Page excerpt =>
((

Pedubast II was a pharaoh of Ancient Egypt associated with the 22nd or more likely the 23rd Dynasty. Not mentioned in all King lists, he is mentioned as a possible son and successor to Shoshenq V by Aidan Dodson and Dyan Hilton in their 2004 book The Complete Royal Families of Ancient Egypt. They date his reign at about 743–733 BC, between Shoshenq V and Osorkon IV.

Jürgen von Beckerath places Pedubast II within the reign of Piye and in the 23rd Dynasty and proposes a reign of about 736–731 BC for this pharaoh. The exact length of Pedubast's II's reign is uncertain. Pedubast II may have been the son of Iuput II and the then serving nomarch in Athribis because the king list of Piye places next to Osorkon IV a Pedubast who is called a Prince of Athribis.

Pedubast's II's royal name or prenomen was Sehetepibenre and he is attested as a king at Tanis—or at least a local Delta ruler who controlled this city—by several stone blocks found there bearing his royal titulary. Kenneth Kitchen, however, prefers to date Pedubast II's kingship around the time of the Assyrian invasion under Esarhaddon and then Ashurbanipal in the mid-660s BC. Such is the degree of uncertainty surrounding this king's timeline during the Third Intermediate Period of Egypt (c. 1077 BC – 664 BC).

))

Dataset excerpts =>
((

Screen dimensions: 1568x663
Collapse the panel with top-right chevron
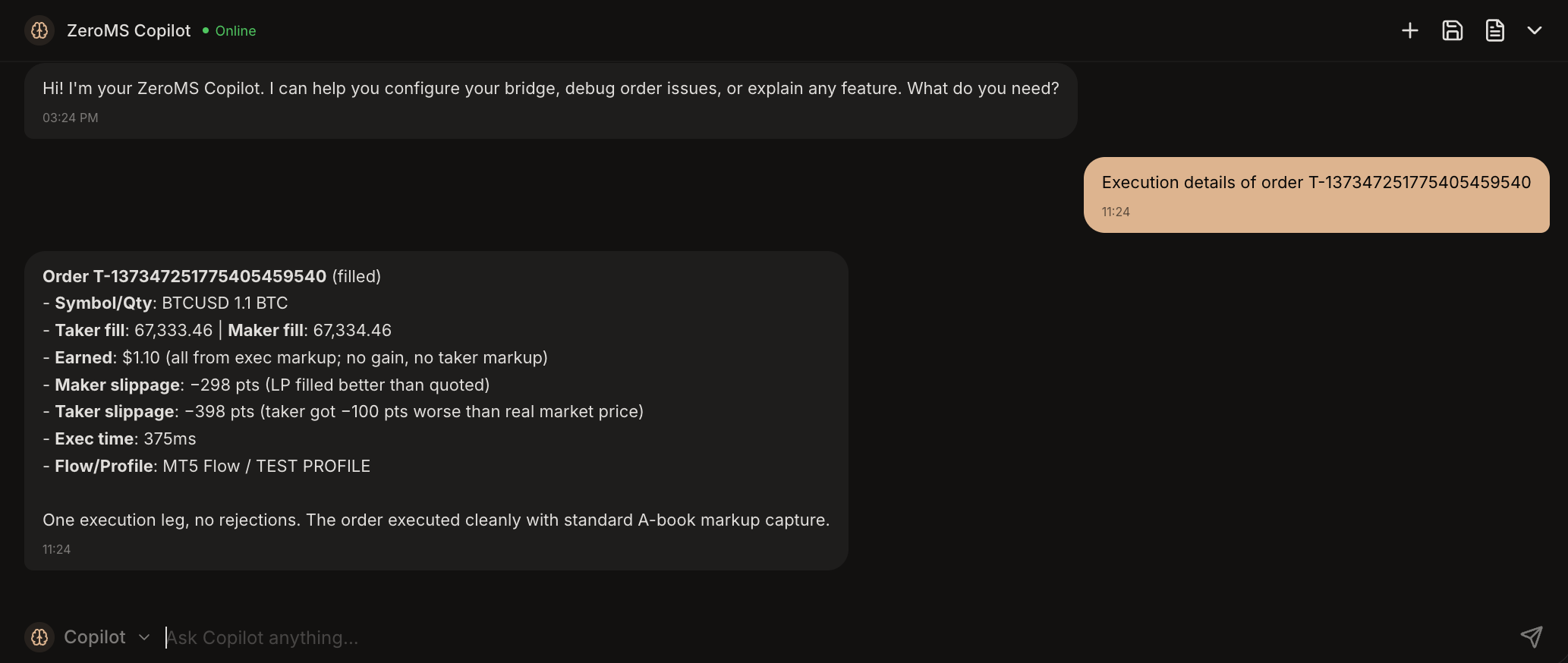click(x=1534, y=30)
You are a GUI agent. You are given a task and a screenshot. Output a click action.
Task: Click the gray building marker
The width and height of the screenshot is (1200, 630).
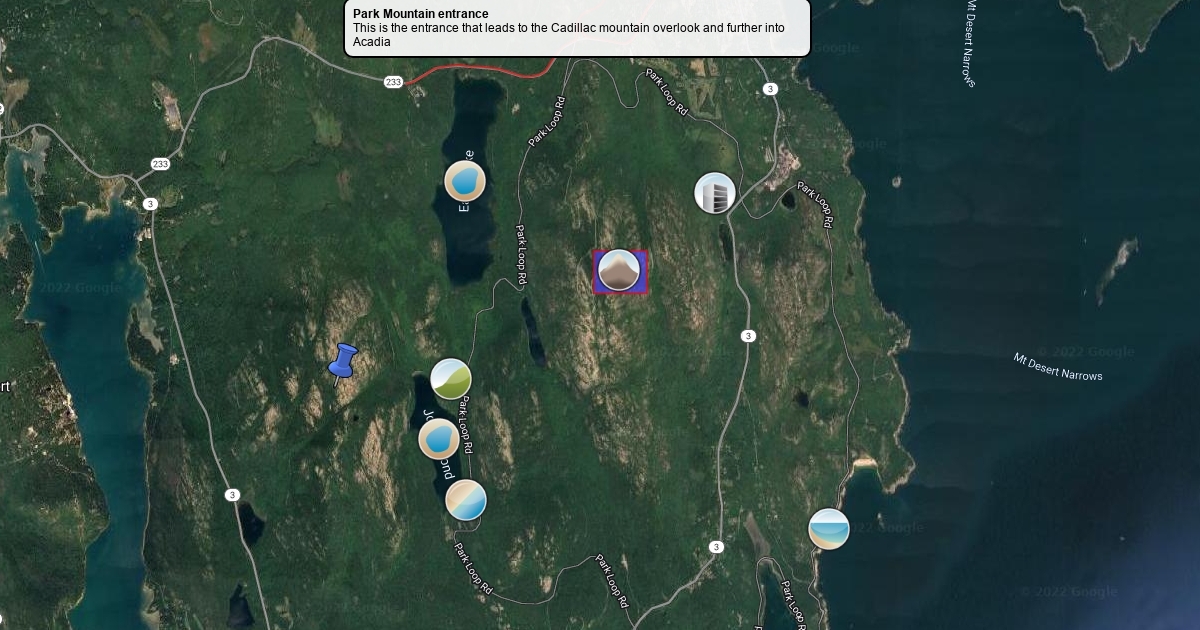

))

Required tasks =>
**A)** Write out the Pedubast II text word for word, starting at "Pedubast II was" and ending at "Prince of Athribis.".
**B)** Name every modern scholar who appears in the Pedubast II text.
**C)** Answer these questions from the Pedubast II text:
(i) What was Pedubast II's prenomen?
(ii) What reign dates does Jürgen von Beckerath propose for him?
(iii) What date range does the text give for the Third Intermediate Period of Egypt?
These records are separate material and are not part of the Pedubast II text.

Exercise results =>
**A)**
Pedubast II was a pharaoh of Ancient Egypt associated with the 22nd or more likely the 23rd Dynasty. Not mentioned in all King lists, he is mentioned as a possible son and successor to Shoshenq V by Aidan Dodson and Dyan Hilton in their 2004 book The Complete Royal Families of Ancient Egypt. They date his reign at about 743–733 BC, between Shoshenq V and Osorkon IV.

Jürgen von Beckerath places Pedubast II within the reign of Piye and in the 23rd Dynasty and proposes a reign of about 736–731 BC for this pharaoh. The exact length of Pedubast's II's reign is uncertain. Pedubast II may have been the son of Iuput II and the then serving nomarch in Athribis because the king list of Piye places next to Osorkon IV a Pedubast who is called a Prince of Athribis.

**B)**
Aidan Dodson
Dyan Hilton
Jürgen von Beckerath
Kenneth Kitchen

**C)**
(i) Sehetepibenre
(ii) About 736–731 BC
(iii) c. 1077 BC – 664 BC